Tissue remodelling

Autologous PRP has attracted attention in a number of medical fields. In one study34, the effects of activated PRP (aPRP) and activated platelet-poor plasma (aPPP) were investigated with regard to the remodelling of the extracellular matrix (ECM), a process that requires activation of the dermal fibroblasts—essential for the rejuvenation of aged skin. aPRP AND aPPP both stimulated cell proliferation, with peak proliferation occurring in cells grown in 5% aPRP. Additionally, aPRP and aPPP increased the expression of type I collagen, MMP-1 protein, and mRNA in human dermal fibroblasts.

aPRP and aPPP promote tissue remodelling in aged skin and may be used as adjuvant treatment to lasers for skin rejuvenation in cosmetic dermatology. Although the optimal platelet concentration is unclear, the current methods by which PRP is prepared is reported to involve approximately 300–700% enrichment, with platelet concentrations consequently increasing to greater than 1000000 platelets35. These factors are known to regulate processes including cell migration, attachment, proliferation and differentiation, and promote ECM accumulation by binding to specific cell surface receptors36.

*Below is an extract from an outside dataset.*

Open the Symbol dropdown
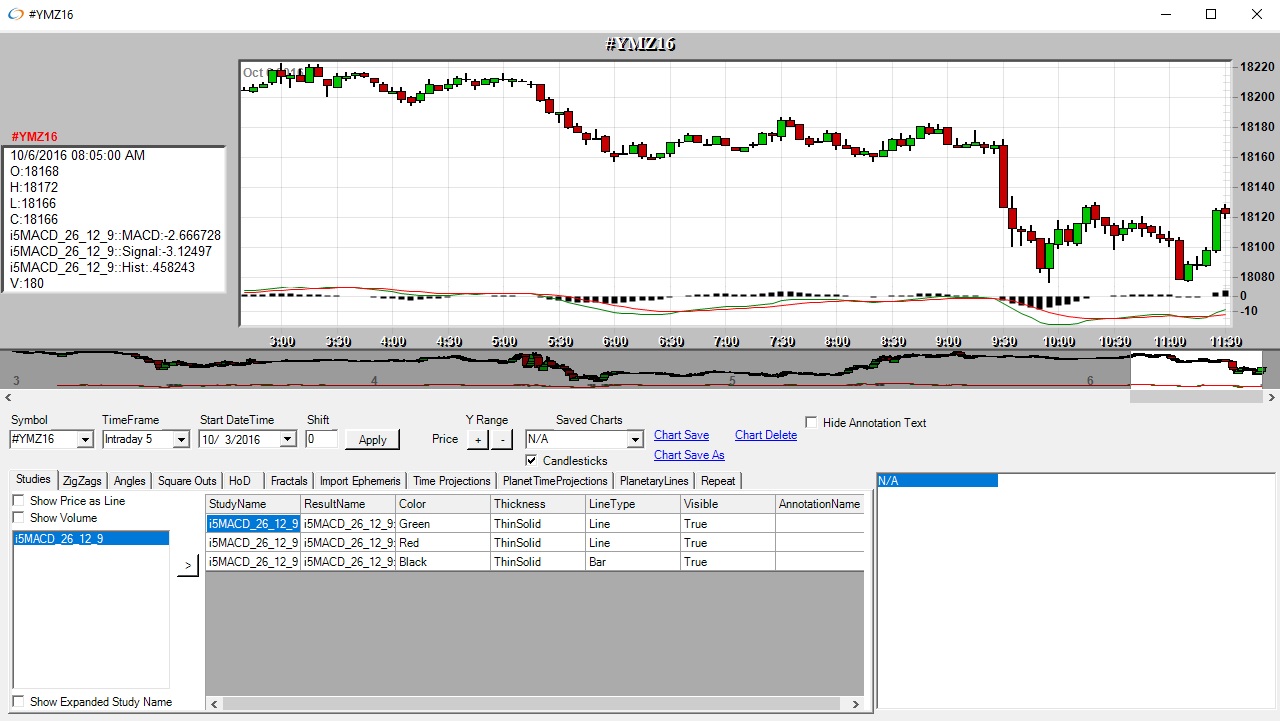Viewport: 1280px width, 721px height. coord(85,440)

In the dermis, which is continually exposed to UVB, collagen degeneration and altered deposition of elastic tissue result in the impairment of the structural integrity of the dermal ECM, causing the skin to wrinkle. The skin’s resilience is also reduced. Compared with the serum-treated control group in one study37, aPRP and aPPP showed a marked increase in fibroblast proliferation. Cells exposed to 5% or 10% aPRP also exhibited significantly higher rates of proliferation than positive control cells. These results indicate that aPRP and aPPP promote the proliferation of fibroblasts. On the other hand, the expression of the a1 and a2 chains of type I collagen was increased in cells treated with 5% aPRP or aPPP (compared with negative control), suggesting that both PRP and PPP show an ability to induce collagen production.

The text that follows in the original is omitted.